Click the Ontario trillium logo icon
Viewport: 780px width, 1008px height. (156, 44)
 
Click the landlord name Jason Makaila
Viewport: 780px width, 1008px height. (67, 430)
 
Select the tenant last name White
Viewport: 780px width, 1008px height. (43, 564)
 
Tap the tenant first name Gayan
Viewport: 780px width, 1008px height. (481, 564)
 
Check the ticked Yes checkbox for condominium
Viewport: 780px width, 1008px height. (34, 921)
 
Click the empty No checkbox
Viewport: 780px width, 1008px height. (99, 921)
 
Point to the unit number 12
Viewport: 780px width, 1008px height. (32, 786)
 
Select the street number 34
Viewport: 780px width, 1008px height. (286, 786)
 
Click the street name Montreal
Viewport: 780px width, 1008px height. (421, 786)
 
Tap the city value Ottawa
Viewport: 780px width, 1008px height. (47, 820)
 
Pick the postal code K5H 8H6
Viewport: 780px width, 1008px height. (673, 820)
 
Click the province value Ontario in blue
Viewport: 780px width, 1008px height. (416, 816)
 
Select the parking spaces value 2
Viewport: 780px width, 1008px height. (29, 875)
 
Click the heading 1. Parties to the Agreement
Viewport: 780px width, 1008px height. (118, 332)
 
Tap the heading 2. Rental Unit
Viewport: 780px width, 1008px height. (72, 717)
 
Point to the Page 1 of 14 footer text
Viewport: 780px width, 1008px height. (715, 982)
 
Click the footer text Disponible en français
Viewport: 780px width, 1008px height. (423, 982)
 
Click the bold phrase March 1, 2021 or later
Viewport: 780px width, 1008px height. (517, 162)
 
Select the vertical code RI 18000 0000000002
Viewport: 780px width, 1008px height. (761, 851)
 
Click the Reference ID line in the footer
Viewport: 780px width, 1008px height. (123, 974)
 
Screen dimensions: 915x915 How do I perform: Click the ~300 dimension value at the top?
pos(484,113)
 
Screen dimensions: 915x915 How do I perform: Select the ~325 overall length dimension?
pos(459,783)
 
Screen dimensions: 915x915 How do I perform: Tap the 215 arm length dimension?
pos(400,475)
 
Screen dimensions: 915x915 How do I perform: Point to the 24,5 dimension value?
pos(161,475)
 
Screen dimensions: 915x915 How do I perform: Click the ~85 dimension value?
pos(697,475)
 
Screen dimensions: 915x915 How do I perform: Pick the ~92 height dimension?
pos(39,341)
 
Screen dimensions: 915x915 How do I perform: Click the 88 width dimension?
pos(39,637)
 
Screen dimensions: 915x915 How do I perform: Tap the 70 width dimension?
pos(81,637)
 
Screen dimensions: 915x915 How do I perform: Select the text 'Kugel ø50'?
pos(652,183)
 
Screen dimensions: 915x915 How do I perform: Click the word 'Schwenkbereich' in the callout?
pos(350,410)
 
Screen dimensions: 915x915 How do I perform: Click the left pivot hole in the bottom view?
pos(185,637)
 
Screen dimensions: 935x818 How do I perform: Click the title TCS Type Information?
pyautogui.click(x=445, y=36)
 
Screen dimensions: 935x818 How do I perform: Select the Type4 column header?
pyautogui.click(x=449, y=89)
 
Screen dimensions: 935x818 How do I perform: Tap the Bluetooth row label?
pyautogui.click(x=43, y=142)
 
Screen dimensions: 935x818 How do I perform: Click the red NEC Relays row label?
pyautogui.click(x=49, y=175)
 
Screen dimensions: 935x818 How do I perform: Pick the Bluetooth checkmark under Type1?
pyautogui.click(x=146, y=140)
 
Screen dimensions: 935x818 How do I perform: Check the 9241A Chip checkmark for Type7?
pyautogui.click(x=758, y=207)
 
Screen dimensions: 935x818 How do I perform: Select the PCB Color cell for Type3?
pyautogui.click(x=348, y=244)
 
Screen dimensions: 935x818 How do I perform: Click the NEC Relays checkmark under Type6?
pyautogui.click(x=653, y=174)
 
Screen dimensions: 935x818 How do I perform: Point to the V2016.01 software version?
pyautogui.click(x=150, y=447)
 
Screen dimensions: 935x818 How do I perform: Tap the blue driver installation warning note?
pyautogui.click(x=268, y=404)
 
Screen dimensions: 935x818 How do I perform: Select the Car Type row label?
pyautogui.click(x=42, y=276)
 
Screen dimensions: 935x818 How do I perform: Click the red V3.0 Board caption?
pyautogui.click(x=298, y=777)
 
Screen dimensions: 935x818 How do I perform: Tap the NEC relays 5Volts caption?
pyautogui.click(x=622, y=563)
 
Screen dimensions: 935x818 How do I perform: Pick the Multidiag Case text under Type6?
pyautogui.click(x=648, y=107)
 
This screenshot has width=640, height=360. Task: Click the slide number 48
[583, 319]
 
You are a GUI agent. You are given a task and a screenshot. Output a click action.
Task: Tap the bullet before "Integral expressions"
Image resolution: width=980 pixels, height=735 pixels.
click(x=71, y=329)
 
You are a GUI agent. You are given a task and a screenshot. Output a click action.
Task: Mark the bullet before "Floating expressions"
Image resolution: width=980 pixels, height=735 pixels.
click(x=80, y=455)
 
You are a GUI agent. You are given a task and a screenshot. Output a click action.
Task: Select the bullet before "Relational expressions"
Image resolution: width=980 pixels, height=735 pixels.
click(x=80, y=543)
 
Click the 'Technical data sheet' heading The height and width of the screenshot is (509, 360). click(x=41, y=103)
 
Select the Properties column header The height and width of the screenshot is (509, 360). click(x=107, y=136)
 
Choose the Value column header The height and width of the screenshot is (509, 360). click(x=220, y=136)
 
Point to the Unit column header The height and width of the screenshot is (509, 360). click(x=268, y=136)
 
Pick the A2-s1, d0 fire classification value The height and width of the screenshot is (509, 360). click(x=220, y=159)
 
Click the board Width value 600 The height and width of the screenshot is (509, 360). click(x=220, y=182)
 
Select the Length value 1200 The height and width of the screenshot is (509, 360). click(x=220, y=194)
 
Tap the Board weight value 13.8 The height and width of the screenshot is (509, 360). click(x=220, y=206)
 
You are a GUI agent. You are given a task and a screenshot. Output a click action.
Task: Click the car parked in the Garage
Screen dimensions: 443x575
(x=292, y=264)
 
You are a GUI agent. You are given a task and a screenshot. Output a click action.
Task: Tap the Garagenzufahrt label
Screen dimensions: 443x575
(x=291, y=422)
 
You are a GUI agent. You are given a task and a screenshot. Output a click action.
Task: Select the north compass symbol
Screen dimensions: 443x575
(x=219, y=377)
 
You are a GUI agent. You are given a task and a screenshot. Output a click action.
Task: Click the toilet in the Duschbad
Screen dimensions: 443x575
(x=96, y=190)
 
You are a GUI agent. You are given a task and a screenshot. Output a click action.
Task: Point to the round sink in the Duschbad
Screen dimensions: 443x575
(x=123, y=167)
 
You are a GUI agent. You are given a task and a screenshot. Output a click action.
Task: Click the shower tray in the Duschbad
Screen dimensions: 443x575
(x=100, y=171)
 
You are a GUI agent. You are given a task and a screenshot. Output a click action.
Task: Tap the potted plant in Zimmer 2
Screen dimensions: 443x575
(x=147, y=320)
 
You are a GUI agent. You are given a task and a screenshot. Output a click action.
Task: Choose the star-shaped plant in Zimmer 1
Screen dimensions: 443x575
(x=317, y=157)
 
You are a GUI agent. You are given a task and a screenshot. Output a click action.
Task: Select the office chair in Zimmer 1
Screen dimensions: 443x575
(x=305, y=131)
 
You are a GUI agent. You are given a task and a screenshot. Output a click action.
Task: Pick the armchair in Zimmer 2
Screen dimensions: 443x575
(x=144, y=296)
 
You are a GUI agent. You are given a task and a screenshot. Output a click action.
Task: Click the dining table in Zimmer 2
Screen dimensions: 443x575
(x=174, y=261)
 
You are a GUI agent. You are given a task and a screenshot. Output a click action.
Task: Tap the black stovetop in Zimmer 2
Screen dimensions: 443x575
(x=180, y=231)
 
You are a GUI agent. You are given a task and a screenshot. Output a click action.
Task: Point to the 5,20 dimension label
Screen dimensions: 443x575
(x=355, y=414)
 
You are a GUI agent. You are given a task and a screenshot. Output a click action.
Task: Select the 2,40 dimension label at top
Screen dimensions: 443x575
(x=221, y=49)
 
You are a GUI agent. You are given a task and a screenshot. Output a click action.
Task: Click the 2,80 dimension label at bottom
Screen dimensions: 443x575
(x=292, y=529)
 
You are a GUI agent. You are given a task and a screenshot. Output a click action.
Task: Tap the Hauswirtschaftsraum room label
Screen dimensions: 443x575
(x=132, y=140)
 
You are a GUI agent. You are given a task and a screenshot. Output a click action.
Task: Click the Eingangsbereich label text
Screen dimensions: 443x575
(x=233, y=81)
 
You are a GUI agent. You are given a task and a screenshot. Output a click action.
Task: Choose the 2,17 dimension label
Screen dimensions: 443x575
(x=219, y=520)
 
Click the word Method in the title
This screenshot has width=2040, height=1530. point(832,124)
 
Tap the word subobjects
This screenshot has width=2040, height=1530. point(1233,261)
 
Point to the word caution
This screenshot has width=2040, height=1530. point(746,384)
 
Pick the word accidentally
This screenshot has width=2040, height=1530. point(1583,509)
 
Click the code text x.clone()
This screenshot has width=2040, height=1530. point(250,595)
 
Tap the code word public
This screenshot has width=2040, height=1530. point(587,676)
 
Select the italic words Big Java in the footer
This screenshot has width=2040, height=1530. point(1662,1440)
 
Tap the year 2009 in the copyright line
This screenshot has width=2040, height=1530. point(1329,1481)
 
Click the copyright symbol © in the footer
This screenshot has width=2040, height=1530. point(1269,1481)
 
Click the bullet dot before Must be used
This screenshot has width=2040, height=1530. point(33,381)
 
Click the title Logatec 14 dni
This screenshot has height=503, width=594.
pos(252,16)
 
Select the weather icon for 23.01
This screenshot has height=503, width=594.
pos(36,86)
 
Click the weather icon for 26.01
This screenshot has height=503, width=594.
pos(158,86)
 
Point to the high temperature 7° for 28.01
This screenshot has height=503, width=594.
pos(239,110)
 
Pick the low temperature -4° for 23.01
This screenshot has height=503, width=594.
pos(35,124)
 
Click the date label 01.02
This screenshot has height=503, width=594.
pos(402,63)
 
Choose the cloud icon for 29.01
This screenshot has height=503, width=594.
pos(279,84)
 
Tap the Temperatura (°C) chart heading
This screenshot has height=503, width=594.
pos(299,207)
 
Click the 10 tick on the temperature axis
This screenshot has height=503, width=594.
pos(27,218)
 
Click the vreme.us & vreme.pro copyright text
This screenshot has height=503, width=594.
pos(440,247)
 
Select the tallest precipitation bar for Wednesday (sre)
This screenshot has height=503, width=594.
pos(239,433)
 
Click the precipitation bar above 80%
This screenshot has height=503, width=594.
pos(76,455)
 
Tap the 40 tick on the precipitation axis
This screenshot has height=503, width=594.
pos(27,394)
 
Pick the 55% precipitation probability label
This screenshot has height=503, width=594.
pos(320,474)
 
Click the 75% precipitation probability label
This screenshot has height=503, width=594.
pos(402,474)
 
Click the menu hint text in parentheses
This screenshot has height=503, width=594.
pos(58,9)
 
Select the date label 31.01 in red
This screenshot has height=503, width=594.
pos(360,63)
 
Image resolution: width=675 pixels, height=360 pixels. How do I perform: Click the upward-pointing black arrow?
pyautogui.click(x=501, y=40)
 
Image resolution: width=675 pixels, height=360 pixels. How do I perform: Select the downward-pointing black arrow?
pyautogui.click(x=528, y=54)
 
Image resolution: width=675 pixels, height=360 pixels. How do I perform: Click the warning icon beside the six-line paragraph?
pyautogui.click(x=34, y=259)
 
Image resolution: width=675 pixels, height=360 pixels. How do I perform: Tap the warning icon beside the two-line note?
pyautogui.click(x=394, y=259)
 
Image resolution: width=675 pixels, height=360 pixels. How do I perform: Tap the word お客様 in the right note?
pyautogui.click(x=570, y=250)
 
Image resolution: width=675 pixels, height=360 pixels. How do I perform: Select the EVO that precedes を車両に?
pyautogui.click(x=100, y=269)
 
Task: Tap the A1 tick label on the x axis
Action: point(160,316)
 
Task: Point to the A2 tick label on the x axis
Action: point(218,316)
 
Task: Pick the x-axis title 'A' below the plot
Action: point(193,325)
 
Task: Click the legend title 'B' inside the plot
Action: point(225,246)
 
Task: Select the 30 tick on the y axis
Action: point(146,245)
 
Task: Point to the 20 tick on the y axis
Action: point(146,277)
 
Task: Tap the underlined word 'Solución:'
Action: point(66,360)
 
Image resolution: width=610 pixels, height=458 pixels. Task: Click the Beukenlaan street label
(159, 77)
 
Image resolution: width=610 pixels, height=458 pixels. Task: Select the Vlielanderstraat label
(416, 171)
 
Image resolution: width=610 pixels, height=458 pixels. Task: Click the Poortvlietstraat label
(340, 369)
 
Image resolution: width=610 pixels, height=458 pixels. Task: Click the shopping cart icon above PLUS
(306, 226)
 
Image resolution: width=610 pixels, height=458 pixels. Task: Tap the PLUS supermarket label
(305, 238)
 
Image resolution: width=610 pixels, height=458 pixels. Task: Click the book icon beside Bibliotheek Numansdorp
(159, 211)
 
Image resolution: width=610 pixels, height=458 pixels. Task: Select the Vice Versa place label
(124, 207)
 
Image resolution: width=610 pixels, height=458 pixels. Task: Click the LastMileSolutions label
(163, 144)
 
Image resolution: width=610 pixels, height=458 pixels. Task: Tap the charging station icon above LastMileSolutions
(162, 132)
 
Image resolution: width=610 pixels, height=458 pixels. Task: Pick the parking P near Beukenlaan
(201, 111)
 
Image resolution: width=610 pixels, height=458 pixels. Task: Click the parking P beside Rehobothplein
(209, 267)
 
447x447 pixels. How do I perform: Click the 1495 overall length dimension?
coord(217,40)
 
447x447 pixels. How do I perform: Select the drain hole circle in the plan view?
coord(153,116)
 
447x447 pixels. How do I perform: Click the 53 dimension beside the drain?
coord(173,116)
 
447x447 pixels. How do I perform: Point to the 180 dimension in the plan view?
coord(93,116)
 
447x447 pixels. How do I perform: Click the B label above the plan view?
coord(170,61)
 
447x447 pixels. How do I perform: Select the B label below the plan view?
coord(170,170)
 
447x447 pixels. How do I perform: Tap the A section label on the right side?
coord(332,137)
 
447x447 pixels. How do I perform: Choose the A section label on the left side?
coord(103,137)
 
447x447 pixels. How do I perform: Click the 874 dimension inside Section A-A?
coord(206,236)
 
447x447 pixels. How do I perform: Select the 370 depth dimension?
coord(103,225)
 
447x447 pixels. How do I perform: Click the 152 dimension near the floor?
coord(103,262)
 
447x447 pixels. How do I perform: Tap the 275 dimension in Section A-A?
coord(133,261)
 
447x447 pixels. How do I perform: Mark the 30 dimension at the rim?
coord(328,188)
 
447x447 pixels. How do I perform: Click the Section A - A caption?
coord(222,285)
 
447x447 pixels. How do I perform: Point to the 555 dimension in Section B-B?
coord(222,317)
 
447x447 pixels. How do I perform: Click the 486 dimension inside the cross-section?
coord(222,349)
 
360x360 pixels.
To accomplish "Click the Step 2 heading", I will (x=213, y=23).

·····

• [Task requirements]: Give the lines above as a JSON list of strings, one string per line and no blank lines. Begin at the line that contains "Select the Length" and stop after the line that contains "(x=292, y=264)".

• [Finished task]:
[
  "Select the Length value 1200 The height and width of the screenshot is (509, 360). click(x=220, y=194)",
  "Tap the Board weight value 13.8 The height and width of the screenshot is (509, 360). click(x=220, y=206)",
  "You are a GUI agent. You are given a task and a screenshot. Output a click action.",
  "Task: Click the car parked in the Garage",
  "Screen dimensions: 443x575",
  "(x=292, y=264)"
]